Two Woodstock citizens, Hera (no legal surname) and Elaine Hencke, filed an Article 78 petition June 27 to stop the move from 5 Library Lane to the former Miller/Howard Investments headquarters at 10 Dixon Avenue in Bearsville on the grounds the library failed to do its due diligence in the SEQRA (State Environmental Quality Review Act) process by misclassifying it as a Type II action, which indicates there is no change of use.
“This misclassification is fatal to all subsequent proceedings, including the vote purportedly authorizing the issuance of municipal bonds to pay for the library project, the issuance of the bonds themselves and the closing of title to 10 Dixon scheduled for June 29, 2022,” the petition states.
Collins has said the library attorneys are well-versed in environmental law and have determined the Type II classification is correct.
Hera and Hencke, who lead a group calling themselves Library Lovers, have argued the site is contaminated from former occupant Model Optics which manufactured lenses, as detailed in a 2012 report.
The library board commissioned testing this year showing chemicals detected were below acceptable levels for household use of the property.
The library closed on 10 Dixon Avenue June 29, but has agreed not to do any excavation on the part of the property containing the alleged contamination until the Article 78 petition is adjudicated sometime in September.
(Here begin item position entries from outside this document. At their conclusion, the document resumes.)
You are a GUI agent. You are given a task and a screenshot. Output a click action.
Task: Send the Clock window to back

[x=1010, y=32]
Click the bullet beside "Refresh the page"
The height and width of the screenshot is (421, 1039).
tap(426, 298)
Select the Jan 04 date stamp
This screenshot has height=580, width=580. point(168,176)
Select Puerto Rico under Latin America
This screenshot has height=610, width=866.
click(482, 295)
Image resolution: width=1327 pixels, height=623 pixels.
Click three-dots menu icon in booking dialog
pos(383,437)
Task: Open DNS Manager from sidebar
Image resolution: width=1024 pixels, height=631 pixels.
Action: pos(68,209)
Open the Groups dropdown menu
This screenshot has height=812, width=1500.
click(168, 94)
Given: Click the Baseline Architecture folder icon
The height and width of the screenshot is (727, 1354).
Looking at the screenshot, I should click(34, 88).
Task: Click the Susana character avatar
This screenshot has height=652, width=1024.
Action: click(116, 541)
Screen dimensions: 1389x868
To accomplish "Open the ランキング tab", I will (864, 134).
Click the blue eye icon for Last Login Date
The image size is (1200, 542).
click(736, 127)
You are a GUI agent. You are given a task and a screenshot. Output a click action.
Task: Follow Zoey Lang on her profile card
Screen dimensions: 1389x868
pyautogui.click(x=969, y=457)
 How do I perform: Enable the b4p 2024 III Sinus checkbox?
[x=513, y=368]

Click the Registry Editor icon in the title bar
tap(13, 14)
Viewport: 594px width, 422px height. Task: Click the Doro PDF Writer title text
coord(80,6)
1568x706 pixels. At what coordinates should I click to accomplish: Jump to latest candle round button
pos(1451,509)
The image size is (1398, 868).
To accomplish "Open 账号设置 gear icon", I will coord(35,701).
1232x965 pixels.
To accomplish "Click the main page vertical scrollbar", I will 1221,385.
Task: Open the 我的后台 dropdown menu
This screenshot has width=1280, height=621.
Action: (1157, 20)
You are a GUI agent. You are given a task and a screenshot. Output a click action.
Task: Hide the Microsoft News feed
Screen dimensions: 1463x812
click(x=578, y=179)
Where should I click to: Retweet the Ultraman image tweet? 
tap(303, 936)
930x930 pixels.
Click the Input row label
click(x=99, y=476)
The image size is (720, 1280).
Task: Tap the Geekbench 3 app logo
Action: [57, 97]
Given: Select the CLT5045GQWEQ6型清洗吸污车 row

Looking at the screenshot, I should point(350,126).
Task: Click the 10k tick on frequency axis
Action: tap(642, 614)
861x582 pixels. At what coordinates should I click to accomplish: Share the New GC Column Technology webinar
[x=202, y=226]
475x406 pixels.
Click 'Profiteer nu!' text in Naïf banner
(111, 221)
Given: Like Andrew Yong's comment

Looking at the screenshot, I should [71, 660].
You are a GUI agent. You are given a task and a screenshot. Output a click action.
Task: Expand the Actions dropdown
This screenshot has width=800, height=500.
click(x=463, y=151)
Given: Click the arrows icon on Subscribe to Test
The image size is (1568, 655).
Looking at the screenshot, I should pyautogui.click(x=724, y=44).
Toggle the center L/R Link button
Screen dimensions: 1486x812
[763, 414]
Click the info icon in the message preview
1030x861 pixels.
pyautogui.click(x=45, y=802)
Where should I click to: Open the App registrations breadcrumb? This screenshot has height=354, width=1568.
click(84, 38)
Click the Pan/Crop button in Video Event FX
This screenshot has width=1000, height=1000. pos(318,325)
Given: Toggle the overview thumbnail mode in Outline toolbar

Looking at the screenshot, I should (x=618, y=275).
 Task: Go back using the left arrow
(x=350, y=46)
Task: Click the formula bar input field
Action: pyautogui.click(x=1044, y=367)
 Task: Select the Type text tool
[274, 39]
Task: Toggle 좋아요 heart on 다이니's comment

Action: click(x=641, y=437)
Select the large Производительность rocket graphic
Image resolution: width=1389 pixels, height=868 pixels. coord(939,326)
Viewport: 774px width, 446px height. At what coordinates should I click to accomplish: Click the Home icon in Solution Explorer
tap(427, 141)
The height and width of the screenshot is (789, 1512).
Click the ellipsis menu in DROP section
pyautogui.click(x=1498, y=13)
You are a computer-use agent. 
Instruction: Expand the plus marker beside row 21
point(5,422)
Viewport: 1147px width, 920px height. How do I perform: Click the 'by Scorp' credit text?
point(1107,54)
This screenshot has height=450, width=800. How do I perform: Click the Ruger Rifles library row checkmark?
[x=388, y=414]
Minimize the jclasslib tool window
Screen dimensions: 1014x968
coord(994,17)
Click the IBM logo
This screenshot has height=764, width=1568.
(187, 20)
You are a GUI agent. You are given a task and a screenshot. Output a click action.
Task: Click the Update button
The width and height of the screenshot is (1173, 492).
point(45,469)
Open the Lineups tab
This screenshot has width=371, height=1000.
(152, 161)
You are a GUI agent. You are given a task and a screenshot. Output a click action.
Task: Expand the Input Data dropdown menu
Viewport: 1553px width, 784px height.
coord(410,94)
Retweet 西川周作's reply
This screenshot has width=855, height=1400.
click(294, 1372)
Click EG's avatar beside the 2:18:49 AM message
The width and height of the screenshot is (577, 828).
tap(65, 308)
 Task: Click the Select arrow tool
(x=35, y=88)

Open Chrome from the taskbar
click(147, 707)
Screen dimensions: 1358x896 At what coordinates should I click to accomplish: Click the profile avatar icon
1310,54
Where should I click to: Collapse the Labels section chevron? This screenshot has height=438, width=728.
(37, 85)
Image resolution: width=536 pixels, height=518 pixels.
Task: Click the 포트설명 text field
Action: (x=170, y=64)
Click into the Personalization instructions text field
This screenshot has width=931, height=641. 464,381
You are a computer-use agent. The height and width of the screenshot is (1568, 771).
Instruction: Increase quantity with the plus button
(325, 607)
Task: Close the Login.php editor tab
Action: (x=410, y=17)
Work on the building will proceed.
The Library board discussed the second draft of the 2023 operating budget which anticipates a 2.07 percent levy increase and a 0.8 percent spending increase.
Highlights of the $690,330.89 spending plan — an increase of $5506.37 — include a 5 percent increase in pay, plus an additional $8190 for doubling one part-timer’s hours from 8 to 16 hours per week in anticipation of being in the new building.
“So we’re adding a quarter percent in anticipation of needing to staff up,” Director Ivy Gocker said. “That’s about the bare bones of staffing up we could do.”
The Social Security Administration’s cost-of-living increase for last year was 6 percent and it is expected to be higher this year, Gocker noted.
The book budget will be unchanged in an effort to keep the tax burden at a minimum.
The staffing budget increases are balanced out by cost savings in other places including materials.
The budget proposal is expected to be finalized in August.